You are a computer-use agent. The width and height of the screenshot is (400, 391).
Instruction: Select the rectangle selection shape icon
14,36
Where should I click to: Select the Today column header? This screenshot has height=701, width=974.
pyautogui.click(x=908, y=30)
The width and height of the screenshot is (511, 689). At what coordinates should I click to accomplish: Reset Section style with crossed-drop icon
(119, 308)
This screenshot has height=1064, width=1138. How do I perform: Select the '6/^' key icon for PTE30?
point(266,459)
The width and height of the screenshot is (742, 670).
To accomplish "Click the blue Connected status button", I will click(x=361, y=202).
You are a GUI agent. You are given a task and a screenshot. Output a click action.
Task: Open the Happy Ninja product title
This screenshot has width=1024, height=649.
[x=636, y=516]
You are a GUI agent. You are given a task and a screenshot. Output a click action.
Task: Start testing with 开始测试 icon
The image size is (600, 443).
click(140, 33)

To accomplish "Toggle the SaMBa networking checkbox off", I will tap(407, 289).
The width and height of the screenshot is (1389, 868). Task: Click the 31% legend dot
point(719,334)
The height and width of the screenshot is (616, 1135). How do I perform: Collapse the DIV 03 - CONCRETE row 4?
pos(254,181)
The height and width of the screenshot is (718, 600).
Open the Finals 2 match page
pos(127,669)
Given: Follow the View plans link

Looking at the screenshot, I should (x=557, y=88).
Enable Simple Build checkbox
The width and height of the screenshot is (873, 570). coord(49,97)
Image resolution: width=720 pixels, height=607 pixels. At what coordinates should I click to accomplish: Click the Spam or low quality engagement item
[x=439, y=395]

Prompt: Only the lines from the one with "Image resolution: width=720" through the end of the material are wanted; copy them exactly, both ends included.

Completed exercise:
Image resolution: width=720 pixels, height=607 pixels. At what coordinates should I click to accomplish: Click the Spam or low quality engagement item
[x=439, y=395]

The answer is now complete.